Reproduce the lines below verbatim, beginning with the line that contains "Given: Open the meeting details info icon" and continuing through the line that contains "Looking at the", both included. Omit the pictures from your answer.
-- DATA RECORDS start --
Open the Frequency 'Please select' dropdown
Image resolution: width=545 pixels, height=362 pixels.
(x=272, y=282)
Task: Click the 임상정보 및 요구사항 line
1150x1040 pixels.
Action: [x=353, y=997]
-- DATA RECORDS end --
-- DATA RECORDS start --
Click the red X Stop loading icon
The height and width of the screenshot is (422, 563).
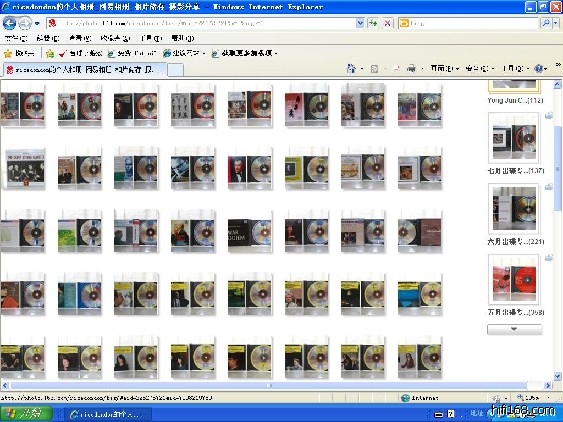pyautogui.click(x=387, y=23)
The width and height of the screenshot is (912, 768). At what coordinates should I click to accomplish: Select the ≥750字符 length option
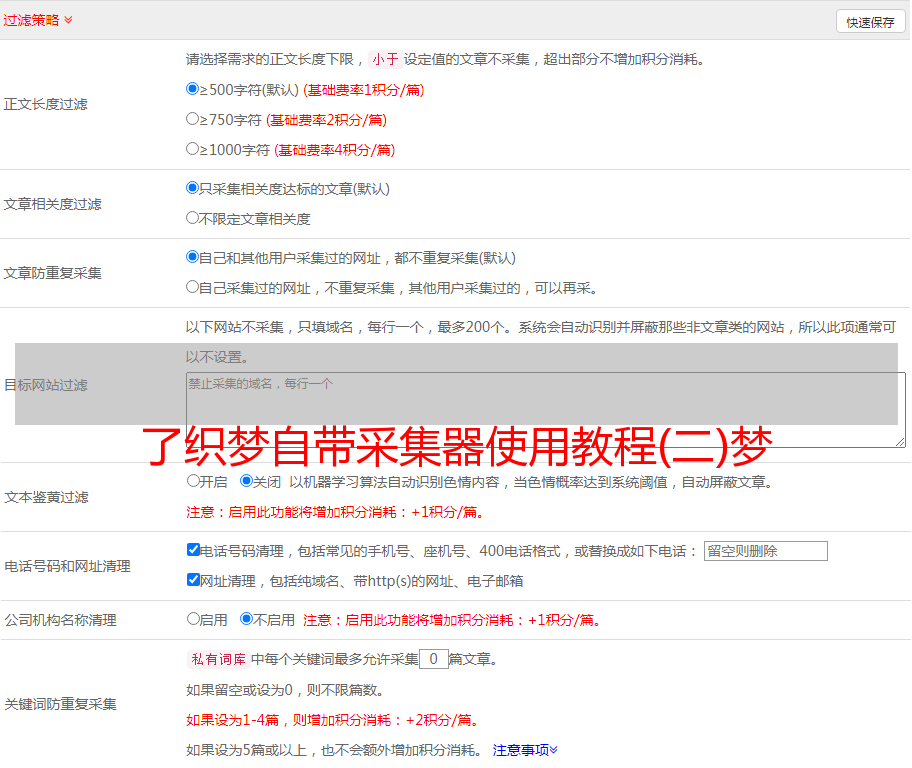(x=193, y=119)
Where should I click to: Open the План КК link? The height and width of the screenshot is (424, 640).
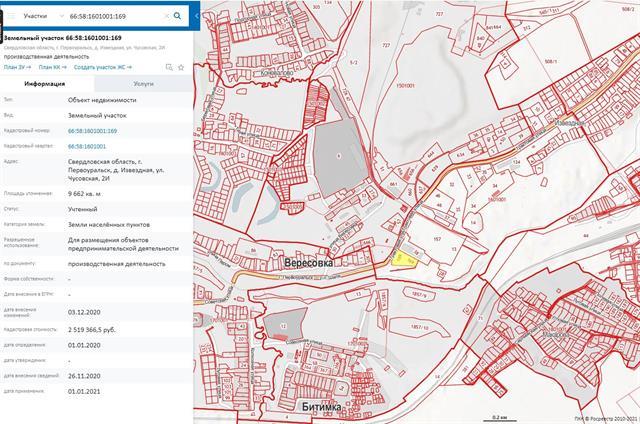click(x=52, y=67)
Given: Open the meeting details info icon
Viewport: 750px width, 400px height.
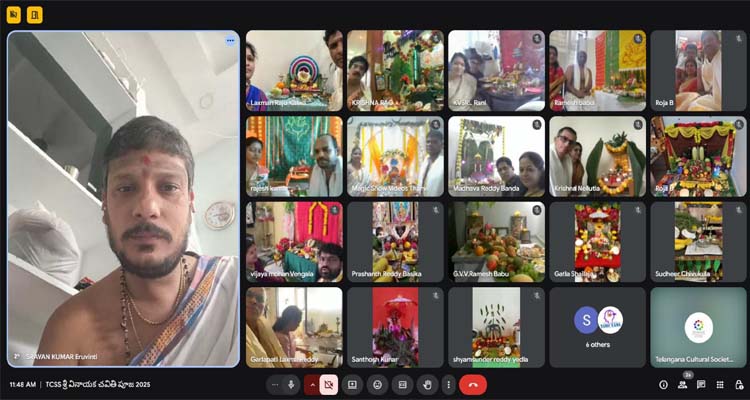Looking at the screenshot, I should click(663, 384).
-- DATA RECORDS end --
- _TASK RESULT_
Given: Open the meeting details info icon
Viewport: 750px width, 400px height.
Looking at the screenshot, I should click(663, 384).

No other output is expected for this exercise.